Loki also has options for a more lightweight deployment, which we will use in this setup.

Here is the values.yaml for Loki:

deploymentMode: SingleBinary
loki:
  commonConfig:
    replication_factor: 1
  storage:
    type: 'filesystem'
  schemaConfig:
    configs:
    - from: "2024-01-01"
      store: tsdb
      index:
        prefix: loki_index_
        period: 24h
      object_store: filesystem # we're storing on filesystem so there's no real persistence here.
      schema: v13
  auth_enabled: false

singleBinary:
  replicas: 1
read:
  replicas: 0
backend:
  replicas: 0
write:
  replicas: 0

# Restrict the resources for the chunksCache component, otherwise it will be undeployable on a kind cluster
chunksCache:
  resources:
    requests:
      memory: 1Gi
      cpu: 500m
    limits:
      memory: 1Gi
      cpu: 500m

The above values file is used to customize the installation of Loki, for our local kind cluster.

  • We are using the SingleBinary deployment mode, which deploys Loki as a single binary, and uses much less resources than the other deployment modes
  • The other options are micro-service and simple scalable
  • reference: https://grafana.com/docs/loki/latest/get-started/deployment-modes/
  • We are using the filesystem storage type, which stores logs on the filesystem, rather than a cloud storage provider
  • You would probably use a cloud storage provider such as GCS, S3, or Azure Blob Storage in a production environment
  • We are disabling authentication for simplicity, but you would enable it in a production environment
  • This means that the Loki API doesn’t require authentication and doesn’t support multi-tenancy
  • We are setting the replication_factor to 1, which means that logs are not replicated across multiple instances
  • This is fine for a single-node setup, but you would want to increase this in a production environment
  • We are setting the chunksCache resource limits to prevent the chunksCache component from using too many resources
  • This is necessary because, by default, the chunksCache component uses 10Gi of memory

create namespace loki

kubectl create namespace loki

install loki

➜ helm install --values ./kubernetes-event-exporter-test/loki/values.yaml loki grafana/loki --namespace loki

NAME: loki
LAST DEPLOYED: Mon Oct  7 22:02:15 2024
NAMESPACE: loki
STATUS: deployed
REVISION: 1
NOTES:
***********************************************************************
 Welcome to Grafana Loki
 Chart version: 6.16.0
 Chart Name: loki
 Loki version: 3.1.1
***********************************************************************

** Please be patient while the chart is being deployed **

Tip:

  Watch the deployment status using the command: kubectl get pods -w --namespace loki

If pods are taking too long to schedule make sure pod affinity can be fulfilled in the current cluster.

## Data for review
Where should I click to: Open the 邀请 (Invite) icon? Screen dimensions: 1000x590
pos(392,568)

* * *

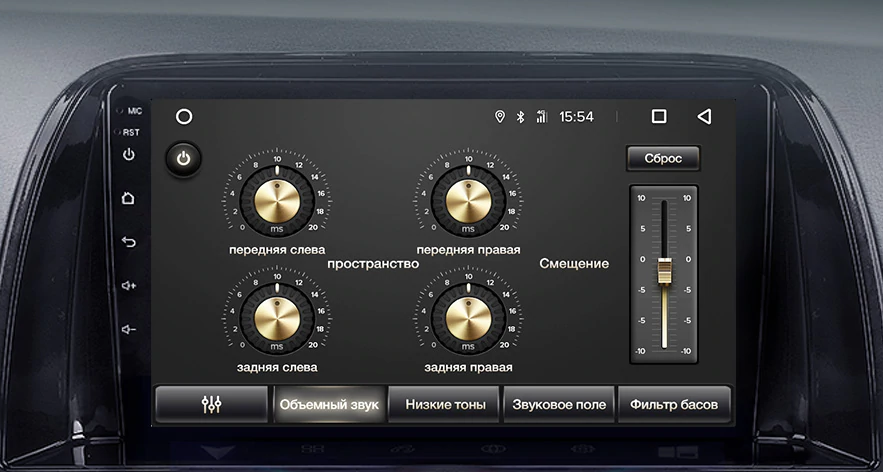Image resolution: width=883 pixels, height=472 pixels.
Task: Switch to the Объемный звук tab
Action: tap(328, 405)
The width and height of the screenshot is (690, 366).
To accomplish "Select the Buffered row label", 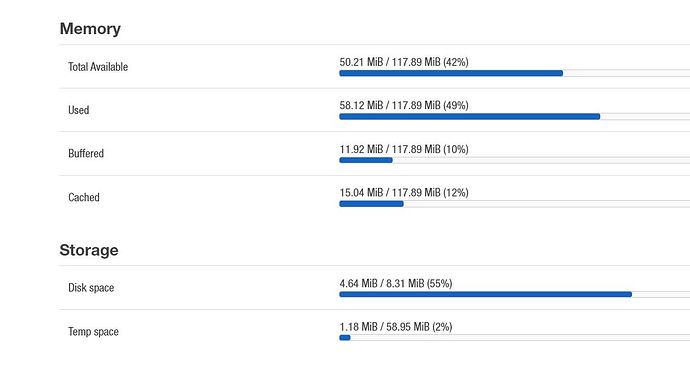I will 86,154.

## Work order
Reproduce the passage of the Loki setup text from "store: tsdb" up to and including "real persistence here.", word for word. The data does not need to be used.

## Solved problem
store: tsdb
      index:
        prefix: loki_index_
        period: 24h
      object_store: filesystem # we're storing on filesystem so there's no real persistence here.